__Exercise__.
Would you return, word for word, the lines of the data below from the line with "This screenshot has height=1008, width=1192." through the line with "Click the magenta square in Pers view header", and no others?

(Collection entries)

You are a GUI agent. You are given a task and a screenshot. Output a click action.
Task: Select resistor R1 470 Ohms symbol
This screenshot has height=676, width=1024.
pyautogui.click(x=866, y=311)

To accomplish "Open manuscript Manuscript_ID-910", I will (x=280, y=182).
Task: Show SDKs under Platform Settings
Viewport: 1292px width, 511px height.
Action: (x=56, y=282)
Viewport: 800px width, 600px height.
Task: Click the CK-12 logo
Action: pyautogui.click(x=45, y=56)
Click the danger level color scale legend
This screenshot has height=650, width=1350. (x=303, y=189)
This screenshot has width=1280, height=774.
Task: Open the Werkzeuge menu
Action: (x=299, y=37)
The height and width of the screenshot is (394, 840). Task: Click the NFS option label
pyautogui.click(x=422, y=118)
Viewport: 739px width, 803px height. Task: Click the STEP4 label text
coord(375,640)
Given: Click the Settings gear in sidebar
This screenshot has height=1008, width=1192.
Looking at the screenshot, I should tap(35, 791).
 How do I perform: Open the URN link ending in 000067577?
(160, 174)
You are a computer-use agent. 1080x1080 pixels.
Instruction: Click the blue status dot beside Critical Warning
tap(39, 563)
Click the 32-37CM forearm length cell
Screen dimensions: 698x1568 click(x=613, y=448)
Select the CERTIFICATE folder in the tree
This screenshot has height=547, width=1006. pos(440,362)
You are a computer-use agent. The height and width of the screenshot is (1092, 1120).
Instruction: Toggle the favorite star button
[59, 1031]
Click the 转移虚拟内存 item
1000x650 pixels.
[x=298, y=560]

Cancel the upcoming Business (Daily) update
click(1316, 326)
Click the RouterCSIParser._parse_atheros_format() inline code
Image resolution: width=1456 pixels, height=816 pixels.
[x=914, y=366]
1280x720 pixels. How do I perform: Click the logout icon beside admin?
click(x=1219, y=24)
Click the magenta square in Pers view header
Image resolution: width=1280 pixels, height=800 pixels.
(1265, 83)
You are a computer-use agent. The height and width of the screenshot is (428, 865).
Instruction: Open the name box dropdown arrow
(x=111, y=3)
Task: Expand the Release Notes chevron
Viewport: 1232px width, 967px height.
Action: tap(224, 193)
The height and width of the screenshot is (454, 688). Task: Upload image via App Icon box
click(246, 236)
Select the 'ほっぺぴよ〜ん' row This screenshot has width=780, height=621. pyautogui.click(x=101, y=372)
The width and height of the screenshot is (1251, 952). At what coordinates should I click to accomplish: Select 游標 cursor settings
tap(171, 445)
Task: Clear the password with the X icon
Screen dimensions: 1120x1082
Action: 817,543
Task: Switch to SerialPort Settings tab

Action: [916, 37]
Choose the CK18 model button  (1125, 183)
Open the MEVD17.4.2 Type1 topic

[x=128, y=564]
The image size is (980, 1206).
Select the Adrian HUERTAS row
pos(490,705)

__Response box__.
This screenshot has height=1008, width=1192.
Looking at the screenshot, I should tap(35, 791).
 How do I perform: Open the URN link ending in 000067577?
(160, 174)
You are a computer-use agent. 1080x1080 pixels.
Instruction: Click the blue status dot beside Critical Warning
tap(39, 563)
Click the 32-37CM forearm length cell
Screen dimensions: 698x1568 click(x=613, y=448)
Select the CERTIFICATE folder in the tree
This screenshot has height=547, width=1006. pos(440,362)
You are a computer-use agent. The height and width of the screenshot is (1092, 1120).
Instruction: Toggle the favorite star button
[59, 1031]
Click the 转移虚拟内存 item
1000x650 pixels.
[x=298, y=560]

Cancel the upcoming Business (Daily) update
click(1316, 326)
Click the RouterCSIParser._parse_atheros_format() inline code
Image resolution: width=1456 pixels, height=816 pixels.
[x=914, y=366]
1280x720 pixels. How do I perform: Click the logout icon beside admin?
click(x=1219, y=24)
Click the magenta square in Pers view header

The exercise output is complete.